(Exercise requirements):
(a) Using the text on likelihood, explain in one to three sentences why the first of Royall's three questions is treated as a decision theoretic problem.
(b) According to the text on likelihood, whose work did Richard Royall build on?

(Text shown):
↓

As we have seen in previous chapters use of the likelihood is important in frequentist methods and in Bayesian methods. In this chapter we explore the use of the likelihood function in another context, that of providing a self-contained method of statistical inference. Richard Royall in his book, Statistical Evidence: A Likelihood Paradigm, carefully developed the foundation for this method building on the work of Ian Hacking and Anthony Edwards. Royall lists three questions of interest to statisticians and scientists after having observed some data

  1. 1.

    What do I do?

  2. 2.

    What do I believe?

  3. 3.

    What evidence do I now have?

In the context of the usual parametric statistical model where we have an observed value \(\boldsymbol{x}_{obs}\) of random \(\boldsymbol{X}\) having sample space \(\mathcal{X}\), parameter space \(\Theta \), and probability density function \(f(\boldsymbol{x}_{obs};\theta )\) at the observed value, \(\boldsymbol{x}_{obs}\) of \(\boldsymbol{X}\) the first question is a decision theoretic problem re the actions to be taken on the basis of the model and the observed data and the second concerns what do I believe about θ given the observed data and presumably some prior knowledge about θ. The third question concerns characterizing what evidence the data has provided us about θ and requires no actions or beliefs. It is simply a question of “what do the data say” (about θ).

↑

(Raw data):
↓

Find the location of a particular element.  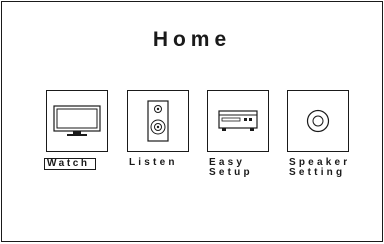

watch-label: Watch is located at coordinates (70, 164).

↑

(Responses for each task):
(a) The first question, "What do I do?", concerns the actions to be taken on the basis of the model and the observed data. Because it is about choosing actions, the text classes it as a decision theoretic problem.

(b) Ian Hacking and Anthony Edwards.